Biography of Bey de Túnez Muhammad V al-Nasir (1856-1922)

10th fifth bey of Tunisia (1906-1922), belonging to the beyes dynasty husaynid who was in this position until the year 1957, date of the proclamation of the independence of Tunisia. Born in Tunisia, in the year 1856, and died in the same city in 1922.

Son of one younger brother of the bey Alí III (1882-1902), succeeded his cousin Muhammad IV al-Hajj in one of the most critical of their country's history, then protectorate and colony of France from the year 1881, just when the Tunisian nationalist movement channeled, first in 1904 by the young Tunisians of Ali Hadj Hamba, and later, in 1919, by the nationalist current known with the name of al - Hizb Al - Hur al - Dusturi led by Abdelaziz Thalebi, from which arise the nationalist party Destur. Although initially continued the policy displayed by his predecessors, with a Government subordinated to the French colonial authorities, he/she soon decided to support openly pro-independence political programs of many nationalist groups that have emerged around the country, circumstances that led him to numerous problems with the different resident General Gauls who were in charge of the protectorate. The highlight of this friction happened in 1922, a year after arrived at the colony, the new resident general, the experienced diplomatic Lucien Saint, with a reputation as a conciliator and respectful with the nationalist demands.

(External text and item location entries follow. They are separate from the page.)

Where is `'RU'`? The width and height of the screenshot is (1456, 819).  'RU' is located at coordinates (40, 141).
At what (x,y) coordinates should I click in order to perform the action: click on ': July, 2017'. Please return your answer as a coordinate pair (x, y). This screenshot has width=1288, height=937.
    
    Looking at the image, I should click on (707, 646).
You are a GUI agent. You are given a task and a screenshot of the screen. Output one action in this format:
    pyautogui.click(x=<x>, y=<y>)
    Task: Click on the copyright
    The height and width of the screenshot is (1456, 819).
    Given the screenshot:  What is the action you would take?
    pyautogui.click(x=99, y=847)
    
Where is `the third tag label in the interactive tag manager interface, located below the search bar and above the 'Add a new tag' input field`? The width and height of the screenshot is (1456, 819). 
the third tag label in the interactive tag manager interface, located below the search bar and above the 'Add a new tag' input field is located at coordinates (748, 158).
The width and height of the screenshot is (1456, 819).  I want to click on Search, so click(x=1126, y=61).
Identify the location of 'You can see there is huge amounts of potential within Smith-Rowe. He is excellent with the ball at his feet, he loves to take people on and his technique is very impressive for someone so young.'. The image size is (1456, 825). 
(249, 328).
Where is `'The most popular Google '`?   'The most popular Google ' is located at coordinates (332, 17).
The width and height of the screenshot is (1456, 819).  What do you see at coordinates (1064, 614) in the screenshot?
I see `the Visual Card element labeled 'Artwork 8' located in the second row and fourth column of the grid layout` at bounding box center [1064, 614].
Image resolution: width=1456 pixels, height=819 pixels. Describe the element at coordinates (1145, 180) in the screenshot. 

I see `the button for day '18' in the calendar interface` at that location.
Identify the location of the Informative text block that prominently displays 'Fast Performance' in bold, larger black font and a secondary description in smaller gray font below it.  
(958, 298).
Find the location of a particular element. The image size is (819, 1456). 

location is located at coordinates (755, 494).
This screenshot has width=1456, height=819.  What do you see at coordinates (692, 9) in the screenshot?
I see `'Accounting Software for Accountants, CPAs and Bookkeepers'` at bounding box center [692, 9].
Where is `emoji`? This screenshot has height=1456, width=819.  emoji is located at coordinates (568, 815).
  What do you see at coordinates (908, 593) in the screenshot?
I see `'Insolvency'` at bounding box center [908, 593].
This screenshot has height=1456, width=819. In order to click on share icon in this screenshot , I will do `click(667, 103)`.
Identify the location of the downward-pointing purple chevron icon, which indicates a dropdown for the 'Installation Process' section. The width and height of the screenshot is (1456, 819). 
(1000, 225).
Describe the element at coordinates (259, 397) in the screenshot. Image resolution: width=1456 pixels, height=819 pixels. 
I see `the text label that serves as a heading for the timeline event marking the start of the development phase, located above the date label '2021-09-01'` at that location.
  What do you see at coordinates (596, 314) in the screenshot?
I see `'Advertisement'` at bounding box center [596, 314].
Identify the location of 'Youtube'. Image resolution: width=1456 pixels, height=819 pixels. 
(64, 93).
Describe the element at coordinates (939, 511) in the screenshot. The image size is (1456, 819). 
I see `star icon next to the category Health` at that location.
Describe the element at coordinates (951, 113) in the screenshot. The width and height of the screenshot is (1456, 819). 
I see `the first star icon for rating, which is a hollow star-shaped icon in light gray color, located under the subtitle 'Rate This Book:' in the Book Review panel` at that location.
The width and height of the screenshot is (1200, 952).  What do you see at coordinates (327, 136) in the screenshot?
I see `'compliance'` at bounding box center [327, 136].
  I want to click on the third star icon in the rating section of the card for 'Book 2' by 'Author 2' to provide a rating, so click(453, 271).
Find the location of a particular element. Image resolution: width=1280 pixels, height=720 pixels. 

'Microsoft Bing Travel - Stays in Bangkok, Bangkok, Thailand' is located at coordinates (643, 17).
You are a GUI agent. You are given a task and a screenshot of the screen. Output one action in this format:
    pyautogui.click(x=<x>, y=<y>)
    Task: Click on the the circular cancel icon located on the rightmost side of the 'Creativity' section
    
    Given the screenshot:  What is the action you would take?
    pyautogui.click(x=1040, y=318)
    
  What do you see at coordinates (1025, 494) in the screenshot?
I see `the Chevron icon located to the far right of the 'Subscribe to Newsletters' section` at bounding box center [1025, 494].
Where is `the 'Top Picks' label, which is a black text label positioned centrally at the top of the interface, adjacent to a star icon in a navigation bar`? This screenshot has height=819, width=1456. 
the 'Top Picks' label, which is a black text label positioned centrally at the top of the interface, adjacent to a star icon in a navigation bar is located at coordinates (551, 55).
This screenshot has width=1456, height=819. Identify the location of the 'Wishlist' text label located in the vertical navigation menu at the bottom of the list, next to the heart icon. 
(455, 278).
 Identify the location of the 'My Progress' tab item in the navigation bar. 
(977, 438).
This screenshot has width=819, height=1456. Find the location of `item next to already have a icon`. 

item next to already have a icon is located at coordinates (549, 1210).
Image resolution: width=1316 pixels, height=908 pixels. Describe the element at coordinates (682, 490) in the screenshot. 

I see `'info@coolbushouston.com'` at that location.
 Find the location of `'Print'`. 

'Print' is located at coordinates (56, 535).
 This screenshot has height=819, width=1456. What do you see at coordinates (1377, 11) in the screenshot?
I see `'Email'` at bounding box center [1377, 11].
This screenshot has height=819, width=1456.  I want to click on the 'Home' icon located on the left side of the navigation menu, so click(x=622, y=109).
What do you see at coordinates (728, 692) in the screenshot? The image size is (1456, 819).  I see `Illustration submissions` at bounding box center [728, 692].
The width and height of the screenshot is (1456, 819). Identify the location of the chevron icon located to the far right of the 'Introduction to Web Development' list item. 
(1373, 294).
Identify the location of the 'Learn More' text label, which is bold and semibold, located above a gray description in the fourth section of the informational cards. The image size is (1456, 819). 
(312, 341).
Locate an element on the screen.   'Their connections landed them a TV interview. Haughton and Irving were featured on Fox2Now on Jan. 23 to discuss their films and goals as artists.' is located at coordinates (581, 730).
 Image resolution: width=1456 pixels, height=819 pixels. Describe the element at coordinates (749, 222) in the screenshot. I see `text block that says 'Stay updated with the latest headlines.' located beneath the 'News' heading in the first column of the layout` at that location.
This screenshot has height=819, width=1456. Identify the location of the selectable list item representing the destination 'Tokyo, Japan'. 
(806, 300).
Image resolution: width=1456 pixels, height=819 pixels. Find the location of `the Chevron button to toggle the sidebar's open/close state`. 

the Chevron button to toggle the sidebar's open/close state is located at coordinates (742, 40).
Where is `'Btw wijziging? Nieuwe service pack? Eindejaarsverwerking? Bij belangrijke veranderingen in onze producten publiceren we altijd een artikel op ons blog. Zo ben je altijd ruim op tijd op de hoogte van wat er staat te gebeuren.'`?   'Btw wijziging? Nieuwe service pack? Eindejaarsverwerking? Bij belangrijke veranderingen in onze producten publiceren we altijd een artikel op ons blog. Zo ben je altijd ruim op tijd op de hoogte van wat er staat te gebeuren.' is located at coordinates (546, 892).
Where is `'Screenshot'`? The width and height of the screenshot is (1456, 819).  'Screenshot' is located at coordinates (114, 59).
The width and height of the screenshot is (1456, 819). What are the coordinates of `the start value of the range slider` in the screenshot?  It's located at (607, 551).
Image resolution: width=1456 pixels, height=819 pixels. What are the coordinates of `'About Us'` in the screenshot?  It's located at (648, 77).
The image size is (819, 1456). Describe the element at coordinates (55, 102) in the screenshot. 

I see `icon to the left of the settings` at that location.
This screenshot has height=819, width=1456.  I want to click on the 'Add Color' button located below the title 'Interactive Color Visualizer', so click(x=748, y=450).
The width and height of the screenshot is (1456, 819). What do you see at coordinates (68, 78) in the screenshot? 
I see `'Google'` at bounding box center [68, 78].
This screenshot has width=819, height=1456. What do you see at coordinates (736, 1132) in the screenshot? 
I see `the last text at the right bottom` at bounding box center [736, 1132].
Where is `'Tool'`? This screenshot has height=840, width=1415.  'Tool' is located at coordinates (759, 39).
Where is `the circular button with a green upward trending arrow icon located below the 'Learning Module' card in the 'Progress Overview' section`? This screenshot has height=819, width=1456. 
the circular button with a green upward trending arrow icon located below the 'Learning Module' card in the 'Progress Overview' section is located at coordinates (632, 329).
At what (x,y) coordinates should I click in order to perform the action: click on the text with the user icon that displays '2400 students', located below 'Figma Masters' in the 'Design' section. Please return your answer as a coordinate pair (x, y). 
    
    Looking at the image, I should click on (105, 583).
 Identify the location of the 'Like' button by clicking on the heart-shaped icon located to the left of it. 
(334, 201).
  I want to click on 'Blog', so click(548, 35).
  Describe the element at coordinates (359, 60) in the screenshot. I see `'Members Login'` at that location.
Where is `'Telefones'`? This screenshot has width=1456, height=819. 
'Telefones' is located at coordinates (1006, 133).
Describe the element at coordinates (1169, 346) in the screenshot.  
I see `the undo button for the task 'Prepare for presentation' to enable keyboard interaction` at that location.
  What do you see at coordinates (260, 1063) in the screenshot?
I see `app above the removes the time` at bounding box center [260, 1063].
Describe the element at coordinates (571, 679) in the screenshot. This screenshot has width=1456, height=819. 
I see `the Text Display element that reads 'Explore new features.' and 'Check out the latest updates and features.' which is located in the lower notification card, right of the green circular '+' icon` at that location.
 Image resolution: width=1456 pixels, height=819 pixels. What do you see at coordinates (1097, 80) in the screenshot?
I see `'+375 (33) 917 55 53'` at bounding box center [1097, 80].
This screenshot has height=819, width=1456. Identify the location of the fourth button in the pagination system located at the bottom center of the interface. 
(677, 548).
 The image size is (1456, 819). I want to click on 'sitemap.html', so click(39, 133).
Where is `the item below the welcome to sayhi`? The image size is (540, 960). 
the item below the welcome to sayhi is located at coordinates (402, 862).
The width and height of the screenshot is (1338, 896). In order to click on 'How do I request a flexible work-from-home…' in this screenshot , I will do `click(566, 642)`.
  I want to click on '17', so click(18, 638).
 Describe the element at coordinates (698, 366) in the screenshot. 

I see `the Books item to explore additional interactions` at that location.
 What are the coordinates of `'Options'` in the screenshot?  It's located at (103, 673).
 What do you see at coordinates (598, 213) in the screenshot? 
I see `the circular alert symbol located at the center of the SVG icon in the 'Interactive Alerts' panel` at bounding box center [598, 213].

Lucien Saint deployed a series of reform measures and quite open that with being an undoubted significance and great openwork socio-political, were not enough to calm the aspirations of the main nationalist leaders. The situation reached its highest degree when Muhammad V threatened to leave the beylacato if the demands of his people were not addressed suitably. Lucien Saint tried to dissuade him without success and, to avoid greater evils, ordered 5 April of that same year that colonial army forces surround the beylical Palace. This measure was counterproductive results, because the excited masses took to the streets in all cities of the country and there were violent demonstrations which ended in a real blood bath. Finally, Muhammad V agreed to abandon its intransigent position in Exchange for that your requests were dealt with after the visit of the President of the French Republic, Millerand, thought to be at Tunisia. The interview was conducted at the end of the same month, but, contrary to expectations by Muhammad V, the French authorities were limited to promise a series of measures that never fulfilled, but quite the opposite, since further tightened its anti-national position. The Destur could not resist such offensive, to which was added the sudden death of Muhammad V, which was a blow to the nationalist cause. Muhammad V was succeeded by Muhammad VI al-Habib (1922-1929).